When the oven reaches room temperature, remove your object from the oven. Again, you may notice shrinkage and increase in size along the axes. As with PLA, compression can be compensated for during the design and print phase. The hardened object should become stronger, stiffer and more stable, as well as more heat resistant.
How to temper NYLON
Nylon is much stronger and less brittle than PLA and ABS. Its melting point is lower than ABS and comparable to PLA. Like PLA, the low glass transition temperature makes it easier to temper. In addition, as a result of hardening, the temperature of thermal deformation increases significantly.

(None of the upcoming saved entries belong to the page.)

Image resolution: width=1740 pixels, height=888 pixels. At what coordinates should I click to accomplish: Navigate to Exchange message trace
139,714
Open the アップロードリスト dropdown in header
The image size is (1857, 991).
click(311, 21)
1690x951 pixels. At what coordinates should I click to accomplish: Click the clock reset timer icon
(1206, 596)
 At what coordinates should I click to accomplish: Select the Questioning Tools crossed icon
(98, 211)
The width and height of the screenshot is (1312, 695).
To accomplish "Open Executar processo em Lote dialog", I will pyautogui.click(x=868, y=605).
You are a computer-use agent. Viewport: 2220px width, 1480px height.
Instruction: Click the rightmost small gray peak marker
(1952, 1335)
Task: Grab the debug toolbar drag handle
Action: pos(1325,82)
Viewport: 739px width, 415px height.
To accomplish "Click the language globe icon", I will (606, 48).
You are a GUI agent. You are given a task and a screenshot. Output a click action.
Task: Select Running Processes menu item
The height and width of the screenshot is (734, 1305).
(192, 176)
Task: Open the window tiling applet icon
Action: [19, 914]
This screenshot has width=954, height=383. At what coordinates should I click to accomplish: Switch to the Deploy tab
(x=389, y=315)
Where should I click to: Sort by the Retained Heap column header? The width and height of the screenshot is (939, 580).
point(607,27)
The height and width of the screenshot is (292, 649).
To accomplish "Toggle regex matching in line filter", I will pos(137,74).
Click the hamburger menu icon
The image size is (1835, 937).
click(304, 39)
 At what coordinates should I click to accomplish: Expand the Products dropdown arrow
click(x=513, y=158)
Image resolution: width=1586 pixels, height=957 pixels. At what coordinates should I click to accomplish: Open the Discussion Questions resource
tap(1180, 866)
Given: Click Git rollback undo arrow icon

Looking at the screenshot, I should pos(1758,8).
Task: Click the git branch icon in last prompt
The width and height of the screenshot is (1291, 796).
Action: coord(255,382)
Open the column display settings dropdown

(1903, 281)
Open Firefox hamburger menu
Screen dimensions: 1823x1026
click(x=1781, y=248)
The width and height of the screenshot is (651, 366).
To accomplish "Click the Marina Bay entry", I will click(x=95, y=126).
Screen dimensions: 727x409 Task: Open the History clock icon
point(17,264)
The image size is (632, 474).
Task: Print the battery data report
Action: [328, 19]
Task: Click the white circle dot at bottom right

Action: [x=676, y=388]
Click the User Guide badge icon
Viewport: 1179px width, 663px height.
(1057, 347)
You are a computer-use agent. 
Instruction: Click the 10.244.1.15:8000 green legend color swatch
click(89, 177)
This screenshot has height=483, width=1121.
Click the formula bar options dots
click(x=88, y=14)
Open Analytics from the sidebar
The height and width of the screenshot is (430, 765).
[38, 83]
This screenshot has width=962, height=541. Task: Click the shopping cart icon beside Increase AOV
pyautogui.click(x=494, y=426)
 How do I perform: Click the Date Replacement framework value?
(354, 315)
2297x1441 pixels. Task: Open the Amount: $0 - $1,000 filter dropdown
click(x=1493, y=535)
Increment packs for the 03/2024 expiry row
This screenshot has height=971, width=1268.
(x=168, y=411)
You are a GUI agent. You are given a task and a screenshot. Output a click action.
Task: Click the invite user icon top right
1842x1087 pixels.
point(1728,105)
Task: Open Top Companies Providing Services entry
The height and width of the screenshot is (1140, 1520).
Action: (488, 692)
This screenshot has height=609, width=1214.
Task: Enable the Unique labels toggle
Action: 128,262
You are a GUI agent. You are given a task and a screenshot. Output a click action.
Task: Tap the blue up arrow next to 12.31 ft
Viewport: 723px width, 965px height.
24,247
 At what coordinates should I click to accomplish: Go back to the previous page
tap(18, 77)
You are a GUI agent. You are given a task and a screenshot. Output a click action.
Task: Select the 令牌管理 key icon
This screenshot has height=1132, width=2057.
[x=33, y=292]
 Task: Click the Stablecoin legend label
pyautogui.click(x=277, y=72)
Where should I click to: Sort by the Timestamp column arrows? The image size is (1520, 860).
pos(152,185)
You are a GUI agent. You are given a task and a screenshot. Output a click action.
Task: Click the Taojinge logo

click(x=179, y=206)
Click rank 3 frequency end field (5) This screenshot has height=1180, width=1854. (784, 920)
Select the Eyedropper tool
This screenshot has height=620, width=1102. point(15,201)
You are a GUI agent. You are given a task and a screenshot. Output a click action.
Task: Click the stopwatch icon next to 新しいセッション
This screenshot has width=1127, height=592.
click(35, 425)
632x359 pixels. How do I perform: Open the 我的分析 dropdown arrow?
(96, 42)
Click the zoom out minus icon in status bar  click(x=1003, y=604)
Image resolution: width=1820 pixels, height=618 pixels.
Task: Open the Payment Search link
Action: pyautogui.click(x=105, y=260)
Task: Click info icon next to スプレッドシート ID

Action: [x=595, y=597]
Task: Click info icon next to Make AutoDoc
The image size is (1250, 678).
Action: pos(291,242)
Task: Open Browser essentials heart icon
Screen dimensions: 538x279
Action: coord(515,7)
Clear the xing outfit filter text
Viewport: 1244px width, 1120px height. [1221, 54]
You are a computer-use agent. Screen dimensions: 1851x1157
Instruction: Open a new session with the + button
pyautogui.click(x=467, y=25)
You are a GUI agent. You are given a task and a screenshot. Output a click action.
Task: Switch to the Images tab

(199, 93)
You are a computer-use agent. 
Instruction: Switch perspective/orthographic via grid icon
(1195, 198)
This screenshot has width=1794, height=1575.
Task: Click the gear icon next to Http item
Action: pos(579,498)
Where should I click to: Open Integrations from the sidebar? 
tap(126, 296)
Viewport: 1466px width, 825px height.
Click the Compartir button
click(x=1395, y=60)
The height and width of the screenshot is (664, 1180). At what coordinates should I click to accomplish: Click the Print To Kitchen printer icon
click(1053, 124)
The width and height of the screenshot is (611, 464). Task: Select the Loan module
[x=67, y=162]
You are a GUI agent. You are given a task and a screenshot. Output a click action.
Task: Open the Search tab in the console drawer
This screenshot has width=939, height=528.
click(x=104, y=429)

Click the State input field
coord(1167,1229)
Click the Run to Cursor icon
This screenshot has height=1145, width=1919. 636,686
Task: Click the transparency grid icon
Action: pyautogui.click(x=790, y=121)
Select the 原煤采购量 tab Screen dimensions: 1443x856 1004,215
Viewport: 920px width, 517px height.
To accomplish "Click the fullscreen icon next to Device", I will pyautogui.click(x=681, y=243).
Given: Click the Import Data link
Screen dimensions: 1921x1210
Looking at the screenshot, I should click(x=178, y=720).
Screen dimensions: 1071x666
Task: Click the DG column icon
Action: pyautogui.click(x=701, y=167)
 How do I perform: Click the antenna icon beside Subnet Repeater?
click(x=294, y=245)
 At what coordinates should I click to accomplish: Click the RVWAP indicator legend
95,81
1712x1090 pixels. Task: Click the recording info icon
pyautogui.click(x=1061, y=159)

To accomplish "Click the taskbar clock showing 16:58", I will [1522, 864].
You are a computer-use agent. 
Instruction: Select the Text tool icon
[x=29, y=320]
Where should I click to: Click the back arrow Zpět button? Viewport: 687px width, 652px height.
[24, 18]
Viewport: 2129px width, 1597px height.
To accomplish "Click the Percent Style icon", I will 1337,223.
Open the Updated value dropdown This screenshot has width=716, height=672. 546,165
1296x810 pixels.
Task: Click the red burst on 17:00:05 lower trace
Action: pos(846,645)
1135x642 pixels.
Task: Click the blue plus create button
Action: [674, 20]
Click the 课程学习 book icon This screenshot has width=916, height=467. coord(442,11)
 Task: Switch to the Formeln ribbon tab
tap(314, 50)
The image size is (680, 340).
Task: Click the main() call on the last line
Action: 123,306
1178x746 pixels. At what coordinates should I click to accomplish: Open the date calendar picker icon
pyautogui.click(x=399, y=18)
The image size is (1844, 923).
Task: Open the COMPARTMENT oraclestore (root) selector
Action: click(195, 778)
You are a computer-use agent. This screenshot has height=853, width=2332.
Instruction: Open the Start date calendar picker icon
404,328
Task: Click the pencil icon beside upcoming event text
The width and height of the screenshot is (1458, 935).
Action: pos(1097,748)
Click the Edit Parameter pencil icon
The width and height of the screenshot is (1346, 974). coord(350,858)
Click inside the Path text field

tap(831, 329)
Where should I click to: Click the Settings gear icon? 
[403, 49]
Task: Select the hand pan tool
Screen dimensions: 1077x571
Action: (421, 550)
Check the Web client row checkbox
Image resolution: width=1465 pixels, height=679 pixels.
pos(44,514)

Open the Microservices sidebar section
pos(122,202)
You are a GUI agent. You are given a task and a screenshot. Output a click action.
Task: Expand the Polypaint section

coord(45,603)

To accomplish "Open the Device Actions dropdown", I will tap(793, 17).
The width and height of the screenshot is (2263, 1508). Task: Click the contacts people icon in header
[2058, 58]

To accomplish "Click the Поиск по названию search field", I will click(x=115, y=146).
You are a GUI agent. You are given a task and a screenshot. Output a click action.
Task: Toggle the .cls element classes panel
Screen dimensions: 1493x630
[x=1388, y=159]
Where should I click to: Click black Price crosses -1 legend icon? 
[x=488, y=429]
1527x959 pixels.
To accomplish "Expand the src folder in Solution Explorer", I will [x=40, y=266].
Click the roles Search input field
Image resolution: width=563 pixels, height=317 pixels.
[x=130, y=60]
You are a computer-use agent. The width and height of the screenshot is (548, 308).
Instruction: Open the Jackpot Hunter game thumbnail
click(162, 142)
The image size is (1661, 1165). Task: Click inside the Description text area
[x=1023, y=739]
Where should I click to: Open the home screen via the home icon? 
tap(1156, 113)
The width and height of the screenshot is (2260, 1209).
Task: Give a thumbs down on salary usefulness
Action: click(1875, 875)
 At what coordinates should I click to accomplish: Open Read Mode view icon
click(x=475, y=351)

Given its high strength, Nylon proves to be an excellent choice for applications where heat and wear resistance are key issues.
Nylon's glass transition temperature is surprisingly just 41°C. However, the melting point at the same time commands respect - from 178 to 181 ° C. Therefore, the oven temperature should be set to 130-140 °C. This temperature is high enough for the material to soften, release stress, and build up its crystalline structure.
As always, the quench temperature should not be so high that the material melts, runs or deforms significantly.
In this case, too - when the oven reaches the desired temperature, let it stand for an hour so that the heat is evenly distributed.